I’d really like to see the day when the media’s idea of “beauty” includes disability. Heather Mills, ex-wife of Paul McCartney (another singer from my younger days) was an amputee and a model. A friend of mine recently told me he had seen a photo on Facebook of a young woman with the caption, “Do you think she’s beautiful?” He certainly did, and it took my able-bodied friend fully five minutes of looking at her picture to see that she was disabled.

That’s what I’d like to see – people with disabilities appearing so much in the media, that no-one thinks any more just about the airbrushed “ideal” body type.
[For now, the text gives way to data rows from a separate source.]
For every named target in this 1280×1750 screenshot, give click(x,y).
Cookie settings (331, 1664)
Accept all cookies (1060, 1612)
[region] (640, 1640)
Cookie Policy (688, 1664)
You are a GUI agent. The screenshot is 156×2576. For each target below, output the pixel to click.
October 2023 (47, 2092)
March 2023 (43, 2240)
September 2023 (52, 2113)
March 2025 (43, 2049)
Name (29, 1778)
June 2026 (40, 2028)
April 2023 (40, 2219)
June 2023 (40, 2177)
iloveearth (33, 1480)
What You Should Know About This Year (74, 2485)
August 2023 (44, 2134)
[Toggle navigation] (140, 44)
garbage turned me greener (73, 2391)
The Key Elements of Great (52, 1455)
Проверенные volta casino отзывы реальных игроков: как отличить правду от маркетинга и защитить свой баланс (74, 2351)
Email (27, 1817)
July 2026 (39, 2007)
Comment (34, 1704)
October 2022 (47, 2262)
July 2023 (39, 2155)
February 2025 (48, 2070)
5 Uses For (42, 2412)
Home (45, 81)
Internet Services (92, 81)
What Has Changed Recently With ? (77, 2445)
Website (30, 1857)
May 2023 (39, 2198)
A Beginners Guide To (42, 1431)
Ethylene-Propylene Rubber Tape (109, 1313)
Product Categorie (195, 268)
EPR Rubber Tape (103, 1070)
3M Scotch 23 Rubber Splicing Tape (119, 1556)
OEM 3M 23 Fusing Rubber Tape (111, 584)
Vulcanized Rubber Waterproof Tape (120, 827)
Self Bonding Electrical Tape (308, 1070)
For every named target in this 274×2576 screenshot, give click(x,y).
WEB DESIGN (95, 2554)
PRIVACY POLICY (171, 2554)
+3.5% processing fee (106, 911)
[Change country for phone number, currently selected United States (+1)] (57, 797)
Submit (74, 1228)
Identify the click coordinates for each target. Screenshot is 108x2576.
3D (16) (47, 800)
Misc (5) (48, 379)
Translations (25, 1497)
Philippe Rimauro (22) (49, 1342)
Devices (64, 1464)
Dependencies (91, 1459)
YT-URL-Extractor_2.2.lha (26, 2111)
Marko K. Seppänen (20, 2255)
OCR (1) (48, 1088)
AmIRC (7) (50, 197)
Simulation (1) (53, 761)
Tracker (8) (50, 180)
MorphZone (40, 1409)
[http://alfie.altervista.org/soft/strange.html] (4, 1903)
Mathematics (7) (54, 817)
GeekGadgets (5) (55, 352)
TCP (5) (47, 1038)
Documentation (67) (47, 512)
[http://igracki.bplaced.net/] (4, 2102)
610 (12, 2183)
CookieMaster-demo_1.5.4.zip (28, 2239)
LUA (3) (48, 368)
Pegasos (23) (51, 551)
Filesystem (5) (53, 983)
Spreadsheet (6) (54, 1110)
In the meantime (unlike me when I was younger), I’d really like to encourage you to be you, not the latest music star. I’ve learned as I get older that Stevie Nicks is great at being Stevie Nicks, there doesn’t have to be another one. In just the same way, the young model in the music video I saw this morning is an individual with quite a different body type to me, and I could probably never achieve her physical figure, even if I wanted to – which, these days, I don’t.

As for my disability, I’ve learned to love that too, crooked back and all. I walk with a swagger, quite cute, I think! And, like the wrinkles I’ve picked up over the years, it’s given me life experience not everybody has, as well as turning me into quite a different person, I believe, than I would have been if I had been born able-bodied. I’m proud of that.